## WHAT IS ASKED
Return the part of the ConstraintSystem patch description starting with "[ConstraintSystem] Add helpers" and going on through "for the system.", copied word for word.

** Start EXTRACT PROVIDED **

[ConstraintSystem] Add helpers to deal with linear constraints.

This patch introduces a new ConstraintSystem class, that maintains a set
of linear constraints and uses Fourier–Motzkin elimination to eliminate
constraints to check if there are solutions for the system.

It also adds a convert-constraint-log-to-z3.py script, which can parse
the debug output of the constraint system and convert it to a python
script that feeds the constraints into Z3 and checks if it produces the
same result as the LLVM implementation. This is for verification
purposes.

** End EXTRACT PROVIDED **
** Start DATASET EXTRACT **

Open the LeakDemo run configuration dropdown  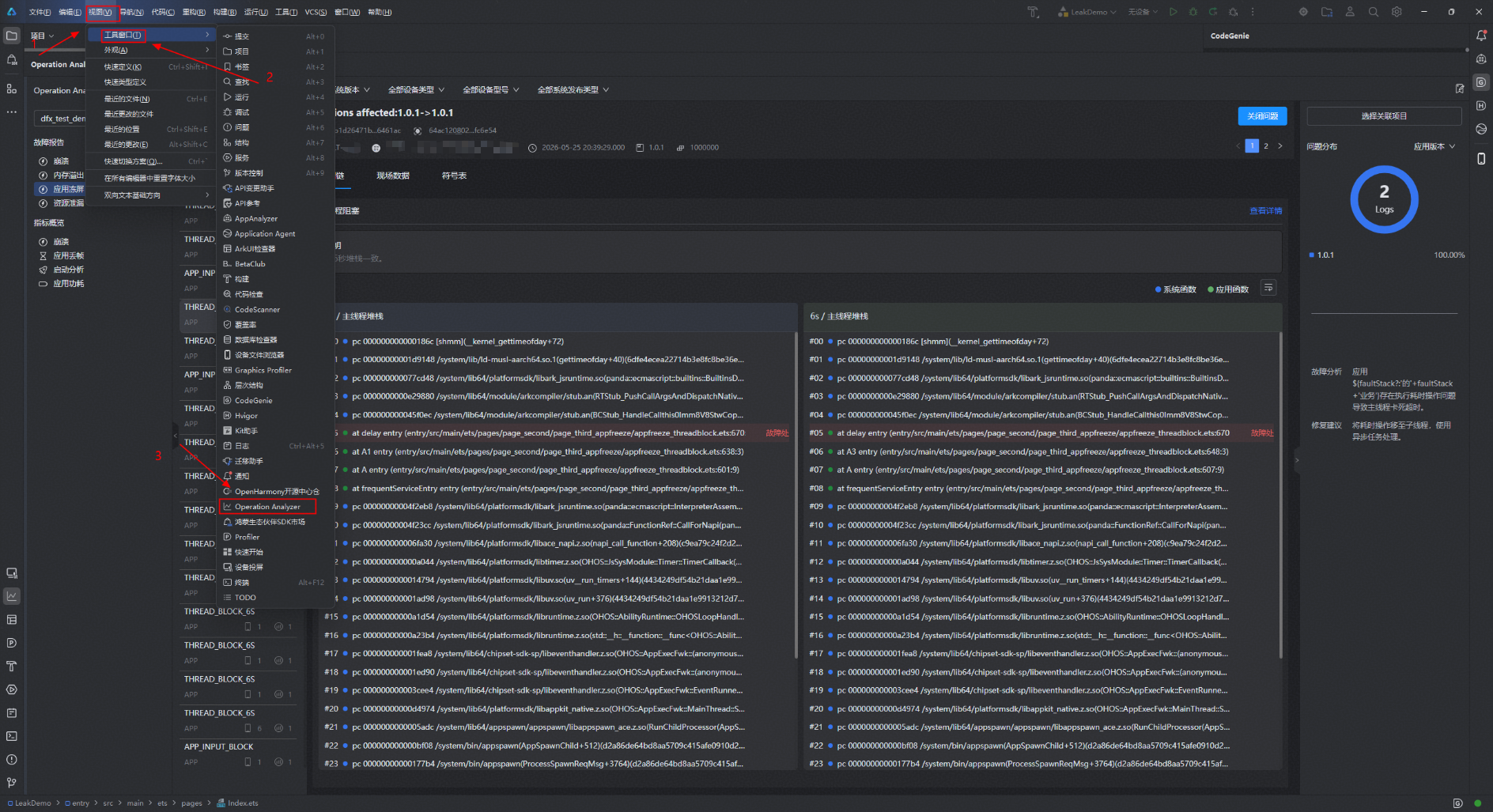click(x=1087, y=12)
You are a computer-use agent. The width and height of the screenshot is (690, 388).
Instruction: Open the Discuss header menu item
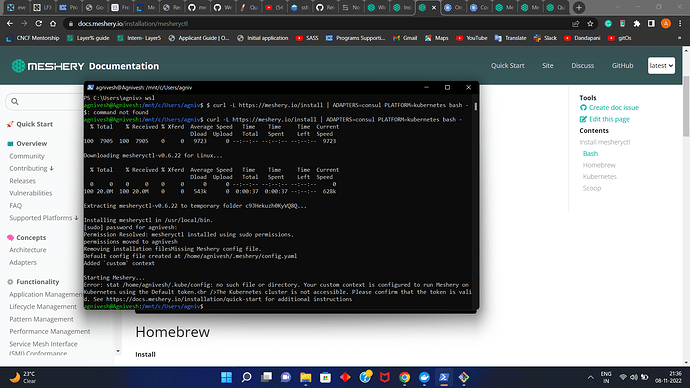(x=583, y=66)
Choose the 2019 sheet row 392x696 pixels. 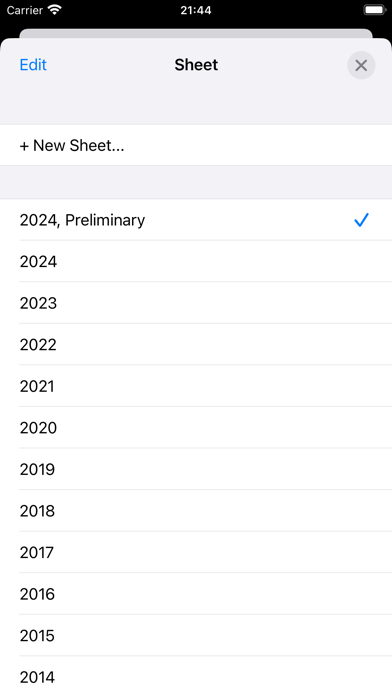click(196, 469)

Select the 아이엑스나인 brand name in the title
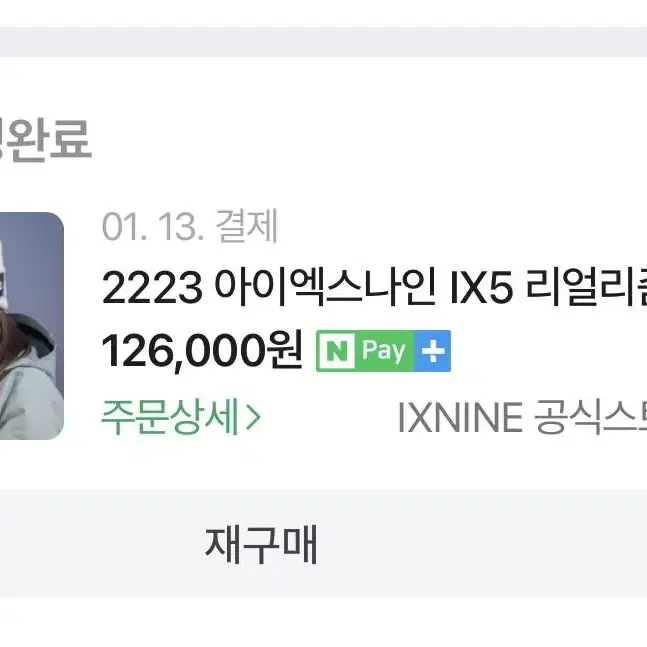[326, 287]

** End DATASET EXTRACT **
** Start DATASET EXTRACT **

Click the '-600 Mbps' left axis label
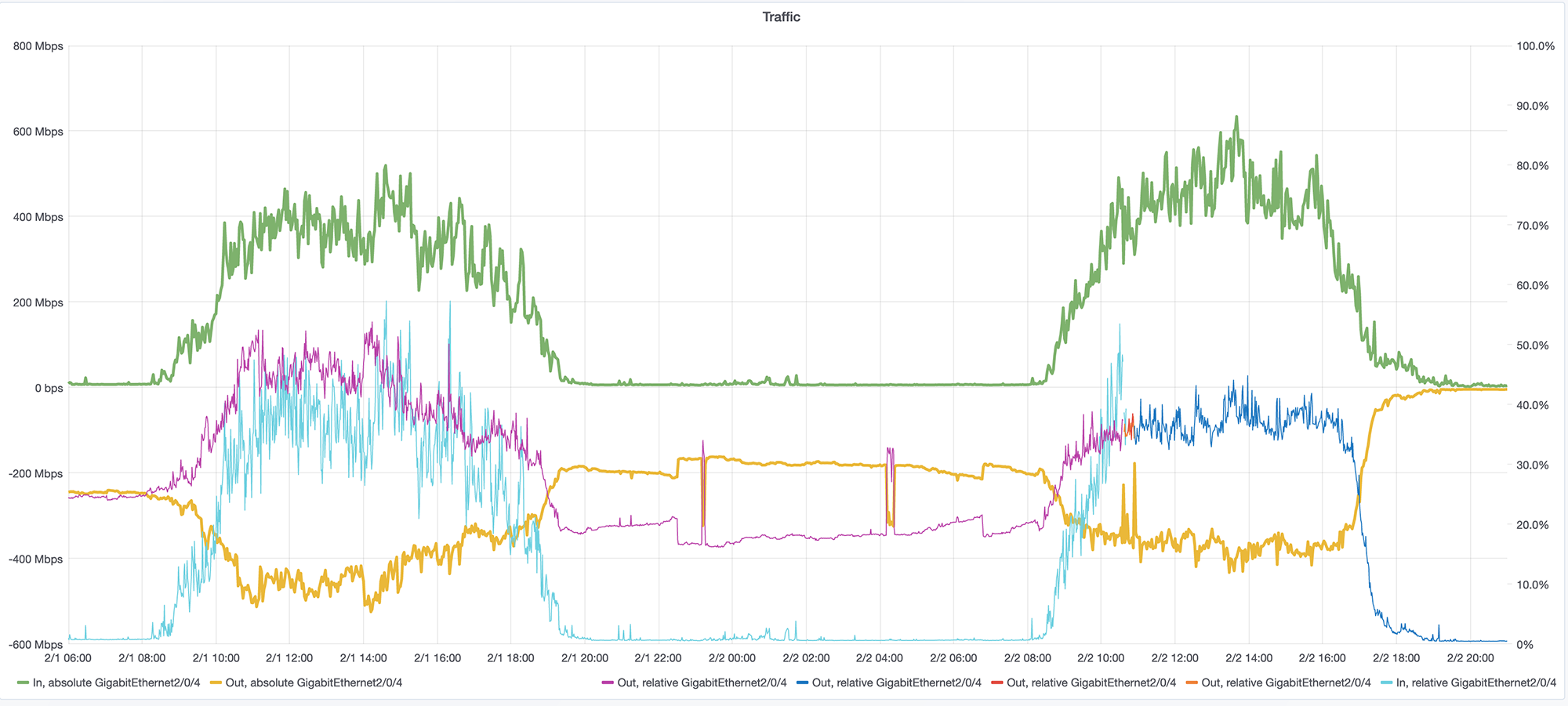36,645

** End DATASET EXTRACT **

## EXERCISE OUTPUT
[ConstraintSystem] Add helpers to deal with linear constraints.

This patch introduces a new ConstraintSystem class, that maintains a set
of linear constraints and uses Fourier–Motzkin elimination to eliminate
constraints to check if there are solutions for the system.